Data on locating visible targets —
· · · · ·
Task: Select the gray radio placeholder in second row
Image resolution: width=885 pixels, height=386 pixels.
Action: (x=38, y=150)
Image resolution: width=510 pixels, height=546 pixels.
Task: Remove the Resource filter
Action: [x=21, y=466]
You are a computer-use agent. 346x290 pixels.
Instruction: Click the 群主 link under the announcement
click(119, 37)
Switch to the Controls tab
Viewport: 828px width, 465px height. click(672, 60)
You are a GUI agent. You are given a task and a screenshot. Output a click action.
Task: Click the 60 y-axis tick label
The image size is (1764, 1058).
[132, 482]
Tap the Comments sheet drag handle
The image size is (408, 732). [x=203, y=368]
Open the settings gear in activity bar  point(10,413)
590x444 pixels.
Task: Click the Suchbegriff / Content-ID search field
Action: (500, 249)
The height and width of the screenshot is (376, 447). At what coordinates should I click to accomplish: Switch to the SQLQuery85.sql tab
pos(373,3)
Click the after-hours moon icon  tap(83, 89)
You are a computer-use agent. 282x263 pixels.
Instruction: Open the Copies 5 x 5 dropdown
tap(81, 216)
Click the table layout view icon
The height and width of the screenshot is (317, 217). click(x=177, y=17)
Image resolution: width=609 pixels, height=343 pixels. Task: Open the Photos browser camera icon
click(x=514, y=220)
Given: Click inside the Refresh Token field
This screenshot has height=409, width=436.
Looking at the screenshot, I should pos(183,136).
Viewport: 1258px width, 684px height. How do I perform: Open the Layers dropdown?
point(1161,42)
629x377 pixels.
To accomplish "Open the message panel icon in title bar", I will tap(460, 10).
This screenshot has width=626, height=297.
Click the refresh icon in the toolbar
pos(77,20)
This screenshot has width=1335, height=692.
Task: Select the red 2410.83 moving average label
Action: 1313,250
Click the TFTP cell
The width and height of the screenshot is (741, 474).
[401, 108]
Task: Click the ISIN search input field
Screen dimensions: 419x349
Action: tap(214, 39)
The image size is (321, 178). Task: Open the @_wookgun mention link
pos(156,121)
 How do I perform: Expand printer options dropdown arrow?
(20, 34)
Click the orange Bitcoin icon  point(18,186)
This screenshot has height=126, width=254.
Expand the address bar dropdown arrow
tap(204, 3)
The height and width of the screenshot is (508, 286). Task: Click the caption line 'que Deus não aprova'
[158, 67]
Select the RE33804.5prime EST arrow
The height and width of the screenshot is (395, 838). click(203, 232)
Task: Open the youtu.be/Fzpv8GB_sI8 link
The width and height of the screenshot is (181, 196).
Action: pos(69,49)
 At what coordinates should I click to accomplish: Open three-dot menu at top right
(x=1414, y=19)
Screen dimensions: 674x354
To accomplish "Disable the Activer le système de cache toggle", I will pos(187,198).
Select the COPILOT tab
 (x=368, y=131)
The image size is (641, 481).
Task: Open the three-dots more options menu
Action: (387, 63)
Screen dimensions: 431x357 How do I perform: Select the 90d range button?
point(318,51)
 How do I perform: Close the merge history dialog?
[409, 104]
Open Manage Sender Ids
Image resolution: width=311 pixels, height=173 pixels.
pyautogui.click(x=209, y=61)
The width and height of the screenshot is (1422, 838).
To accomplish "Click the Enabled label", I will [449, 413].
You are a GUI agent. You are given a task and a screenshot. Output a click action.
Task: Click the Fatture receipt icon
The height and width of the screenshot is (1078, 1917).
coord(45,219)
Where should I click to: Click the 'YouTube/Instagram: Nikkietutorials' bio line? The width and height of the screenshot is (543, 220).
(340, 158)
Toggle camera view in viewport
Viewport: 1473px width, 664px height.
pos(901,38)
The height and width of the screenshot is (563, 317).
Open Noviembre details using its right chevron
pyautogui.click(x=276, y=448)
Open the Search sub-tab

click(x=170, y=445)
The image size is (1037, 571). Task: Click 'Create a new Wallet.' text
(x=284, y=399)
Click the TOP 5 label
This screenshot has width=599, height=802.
· · · · ·
Task instructions —
Reproduce all of the records above, replacing "You are a computer-use agent." with "You are a screen-control agent." everywhere it occurs and leaving everything else unchanged.

Response to the exercise —
Task: Select the gray radio placeholder in second row
Image resolution: width=885 pixels, height=386 pixels.
Action: (x=38, y=150)
Image resolution: width=510 pixels, height=546 pixels.
Task: Remove the Resource filter
Action: [x=21, y=466]
You are a screen-control agent. 346x290 pixels.
Instruction: Click the 群主 link under the announcement
click(119, 37)
Switch to the Controls tab
Viewport: 828px width, 465px height. click(672, 60)
You are a GUI agent. You are given a task and a screenshot. Output a click action.
Task: Click the 60 y-axis tick label
The image size is (1764, 1058).
[132, 482]
Tap the Comments sheet drag handle
The image size is (408, 732). [x=203, y=368]
Open the settings gear in activity bar  point(10,413)
590x444 pixels.
Task: Click the Suchbegriff / Content-ID search field
Action: (500, 249)
The height and width of the screenshot is (376, 447). At what coordinates should I click to accomplish: Switch to the SQLQuery85.sql tab
pos(373,3)
Click the after-hours moon icon  tap(83, 89)
You are a screen-control agent. 282x263 pixels.
Instruction: Open the Copies 5 x 5 dropdown
tap(81, 216)
Click the table layout view icon
The height and width of the screenshot is (317, 217). click(x=177, y=17)
Image resolution: width=609 pixels, height=343 pixels. Task: Open the Photos browser camera icon
click(x=514, y=220)
Given: Click inside the Refresh Token field
This screenshot has height=409, width=436.
Looking at the screenshot, I should pos(183,136).
Viewport: 1258px width, 684px height. How do I perform: Open the Layers dropdown?
point(1161,42)
629x377 pixels.
To accomplish "Open the message panel icon in title bar", I will tap(460, 10).
This screenshot has width=626, height=297.
Click the refresh icon in the toolbar
pos(77,20)
This screenshot has width=1335, height=692.
Task: Select the red 2410.83 moving average label
Action: 1313,250
Click the TFTP cell
The width and height of the screenshot is (741, 474).
[401, 108]
Task: Click the ISIN search input field
Screen dimensions: 419x349
Action: tap(214, 39)
The image size is (321, 178). Task: Open the @_wookgun mention link
pos(156,121)
 How do I perform: Expand printer options dropdown arrow?
(20, 34)
Click the orange Bitcoin icon  point(18,186)
This screenshot has height=126, width=254.
Expand the address bar dropdown arrow
tap(204, 3)
The height and width of the screenshot is (508, 286). Task: Click the caption line 'que Deus não aprova'
[158, 67]
Select the RE33804.5prime EST arrow
The height and width of the screenshot is (395, 838). click(203, 232)
Task: Open the youtu.be/Fzpv8GB_sI8 link
The width and height of the screenshot is (181, 196).
Action: pos(69,49)
 At what coordinates should I click to accomplish: Open three-dot menu at top right
(x=1414, y=19)
Screen dimensions: 674x354
To accomplish "Disable the Activer le système de cache toggle", I will pos(187,198).
Select the COPILOT tab
 (x=368, y=131)
The image size is (641, 481).
Task: Open the three-dots more options menu
Action: (387, 63)
Screen dimensions: 431x357 How do I perform: Select the 90d range button?
point(318,51)
 How do I perform: Close the merge history dialog?
[409, 104]
Open Manage Sender Ids
Image resolution: width=311 pixels, height=173 pixels.
pyautogui.click(x=209, y=61)
The width and height of the screenshot is (1422, 838).
To accomplish "Click the Enabled label", I will [449, 413].
You are a GUI agent. You are given a task and a screenshot. Output a click action.
Task: Click the Fatture receipt icon
The height and width of the screenshot is (1078, 1917).
coord(45,219)
Where should I click to: Click the 'YouTube/Instagram: Nikkietutorials' bio line? The width and height of the screenshot is (543, 220).
(340, 158)
Toggle camera view in viewport
Viewport: 1473px width, 664px height.
pos(901,38)
The height and width of the screenshot is (563, 317).
Open Noviembre details using its right chevron
pyautogui.click(x=276, y=448)
Open the Search sub-tab

click(x=170, y=445)
The image size is (1037, 571). Task: Click 'Create a new Wallet.' text
(x=284, y=399)
Click the TOP 5 label
This screenshot has width=599, height=802.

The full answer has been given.